▸ THE TASK: A complete answer includes every line below with the word "computer".

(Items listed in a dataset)
----------

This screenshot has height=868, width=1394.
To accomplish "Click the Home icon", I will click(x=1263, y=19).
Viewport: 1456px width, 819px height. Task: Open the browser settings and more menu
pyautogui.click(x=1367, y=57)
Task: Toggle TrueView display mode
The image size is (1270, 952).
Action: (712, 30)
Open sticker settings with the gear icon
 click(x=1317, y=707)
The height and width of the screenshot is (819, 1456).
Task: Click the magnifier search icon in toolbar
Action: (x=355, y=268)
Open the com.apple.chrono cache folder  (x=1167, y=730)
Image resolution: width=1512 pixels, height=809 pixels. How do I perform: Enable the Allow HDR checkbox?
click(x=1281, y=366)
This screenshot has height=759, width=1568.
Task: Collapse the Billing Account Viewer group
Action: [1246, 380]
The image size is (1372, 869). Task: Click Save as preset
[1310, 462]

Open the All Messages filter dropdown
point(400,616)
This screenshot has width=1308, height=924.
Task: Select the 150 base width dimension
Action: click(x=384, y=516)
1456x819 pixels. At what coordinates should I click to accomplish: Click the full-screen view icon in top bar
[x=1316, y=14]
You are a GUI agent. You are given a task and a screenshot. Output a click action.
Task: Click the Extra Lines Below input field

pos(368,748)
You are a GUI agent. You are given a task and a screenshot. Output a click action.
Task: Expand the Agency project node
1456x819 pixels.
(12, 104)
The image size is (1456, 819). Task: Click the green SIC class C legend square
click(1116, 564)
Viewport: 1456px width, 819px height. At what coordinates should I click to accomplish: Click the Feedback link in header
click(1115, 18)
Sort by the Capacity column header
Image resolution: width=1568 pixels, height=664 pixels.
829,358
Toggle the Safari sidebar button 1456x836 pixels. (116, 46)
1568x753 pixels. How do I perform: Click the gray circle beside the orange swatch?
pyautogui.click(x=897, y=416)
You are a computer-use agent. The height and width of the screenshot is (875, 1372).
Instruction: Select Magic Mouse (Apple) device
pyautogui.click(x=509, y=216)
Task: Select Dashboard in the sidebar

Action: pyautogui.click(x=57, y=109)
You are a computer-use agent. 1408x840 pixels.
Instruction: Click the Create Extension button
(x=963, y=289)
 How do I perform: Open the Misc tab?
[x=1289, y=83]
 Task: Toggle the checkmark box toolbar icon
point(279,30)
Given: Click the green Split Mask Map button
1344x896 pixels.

----------

▸ RESPONSE TO THE TASK:
You are a computer-use agent. The height and width of the screenshot is (875, 1372).
You are a computer-use agent. 1408x840 pixels.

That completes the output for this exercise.